The Commissioner may require any health maintenance organization offering benefits
under this subdivision to establish reserves for indemnity benefits or to form an
affiliate or subsidiary corporation under chapter 101 of this title, whenever the
Commissioner determines that such a requirement is in the best interests of members
or policyholders. All of the provisions of chapter 101, subchapter 13 shall apply
to any holding company system that has a health maintenance organization as an affiliate.
(5) Receive from governmental or private agencies payments covering all or part of the
cost of the health care services furnished by the organization.
(6) Enter into contracts to provide services that may include administrative claims processing
services.
(7) Do all other things necessary for the accomplishment of the purposes of the organization.
(b) A health maintenance organization that has a net worth of greater than or equal to
eight percent of total assets as last reported under section 5106 of this title and has reported positive earnings in two of the past three years shall provide the
Commissioner with written notice within 90 days of the exercise of any power granted
under this section that may significantly affect the financial soundness of the organization.

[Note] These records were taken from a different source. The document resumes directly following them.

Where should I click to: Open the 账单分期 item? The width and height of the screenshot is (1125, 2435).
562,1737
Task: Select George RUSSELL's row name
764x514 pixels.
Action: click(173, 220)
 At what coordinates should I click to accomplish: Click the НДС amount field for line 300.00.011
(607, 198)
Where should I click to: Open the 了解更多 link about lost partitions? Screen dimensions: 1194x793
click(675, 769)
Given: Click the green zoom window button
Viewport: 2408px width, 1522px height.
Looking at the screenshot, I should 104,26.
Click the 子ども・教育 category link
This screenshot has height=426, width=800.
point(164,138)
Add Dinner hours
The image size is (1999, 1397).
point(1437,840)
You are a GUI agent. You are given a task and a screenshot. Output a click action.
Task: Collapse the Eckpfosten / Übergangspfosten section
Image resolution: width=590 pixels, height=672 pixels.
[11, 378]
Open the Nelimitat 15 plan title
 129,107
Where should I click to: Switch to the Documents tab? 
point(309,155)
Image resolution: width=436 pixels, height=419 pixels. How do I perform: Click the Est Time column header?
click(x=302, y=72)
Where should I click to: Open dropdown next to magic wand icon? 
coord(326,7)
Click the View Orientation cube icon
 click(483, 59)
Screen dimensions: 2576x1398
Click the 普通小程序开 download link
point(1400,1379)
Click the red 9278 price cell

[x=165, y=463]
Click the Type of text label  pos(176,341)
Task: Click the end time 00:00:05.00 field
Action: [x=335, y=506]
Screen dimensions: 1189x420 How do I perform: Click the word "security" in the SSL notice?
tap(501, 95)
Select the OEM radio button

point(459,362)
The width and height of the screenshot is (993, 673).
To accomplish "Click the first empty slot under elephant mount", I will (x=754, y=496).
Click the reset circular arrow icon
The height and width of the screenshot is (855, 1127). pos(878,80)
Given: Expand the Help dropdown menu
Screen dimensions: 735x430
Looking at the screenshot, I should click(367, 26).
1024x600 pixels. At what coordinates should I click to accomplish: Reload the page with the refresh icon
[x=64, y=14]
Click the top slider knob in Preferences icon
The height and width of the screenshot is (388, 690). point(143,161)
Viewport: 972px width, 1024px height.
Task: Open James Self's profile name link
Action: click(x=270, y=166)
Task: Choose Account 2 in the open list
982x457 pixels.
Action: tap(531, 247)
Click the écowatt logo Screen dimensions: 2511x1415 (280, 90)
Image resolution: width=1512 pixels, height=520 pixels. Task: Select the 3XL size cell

(c) A health maintenance organization that has a net worth of less than eight percent
of total assets as last reported under section 5106 of this title or has not reported positive earnings in at least two of the past three years shall
provide the Commissioner with 30 days’ prior written notice of any expenditure or
financial commitment that in the aggregate will exceed one percent of total expenditures
as of the last reporting period.
(d) Whenever the Commissioner has reasonable cause to believe that any health maintenance
organization has committed or is engaged in or is about to commit or engage in any
act, practice, or transaction that may subject it to delinquency proceedings, adversely
affect its financial soundness or its Vermont members, or render the continuance of
its business hazardous to the public or its members, he or she, after notice and hearing
as provided under subsection 5102b(k) of this title, may make such orders as are reasonably necessary to correct, eliminate, or remedy
such conduct, condition, or act.
(e) Any financial transaction that in the aggregate will exceed one percent of expenditures
as last reported under section 5106 of this title is presumed to be a transaction that may significantly affect the financial soundness
of the organization.
(f) For the sole purpose of applying the provisions, conditions, and limitations of this
chapter and any other section of this title and Title 18 to a health maintenance organization
formed as a limited liability company, the references in this chapter and any other
section of this title and Title 18 applicable to a health maintenance organization
formed as a corporation shall be applied in an equivalent manner to a health maintenance
organization formed as a limited liability company or foreign limited liability company.
The members of the limited liability company shall be treated in an equivalent manner
as shareholders of a corporation. The ownership interests in the limited liability
company shall be treated in an equivalent manner as the securities of a corporation.
The managers of a limited liability company shall be treated in an equivalent manner
as directors or executive officers of a corporation. The person signing the articles
of organization of the limited liability company shall be treated in an equivalent
manner as the incorporators of a corporation. Nothing in this section shall be construed
to affect the tax status, tax elections, or tax benefits of a health maintenance organization
formed as a limited liability company or of any of its members. Notwithstanding the
application of this section to a health maintenance organization formed as a limited
liability company, such limited liability company shall not be deemed to be a corporation
for any purpose.
(g) [Repealed.] (Added 1979, No. 117 (Adj. Sess.); amended 1993, No. 30, § 11, eff. May 21, 1993; 1997, No. 54, §§ 10, 11, eff. June 26, 1997, eff. May 20, 1999; 2003, No. 53, § 26; 2021, No. 105 (Adj. Sess.), § 241, eff. July 1, 2022.)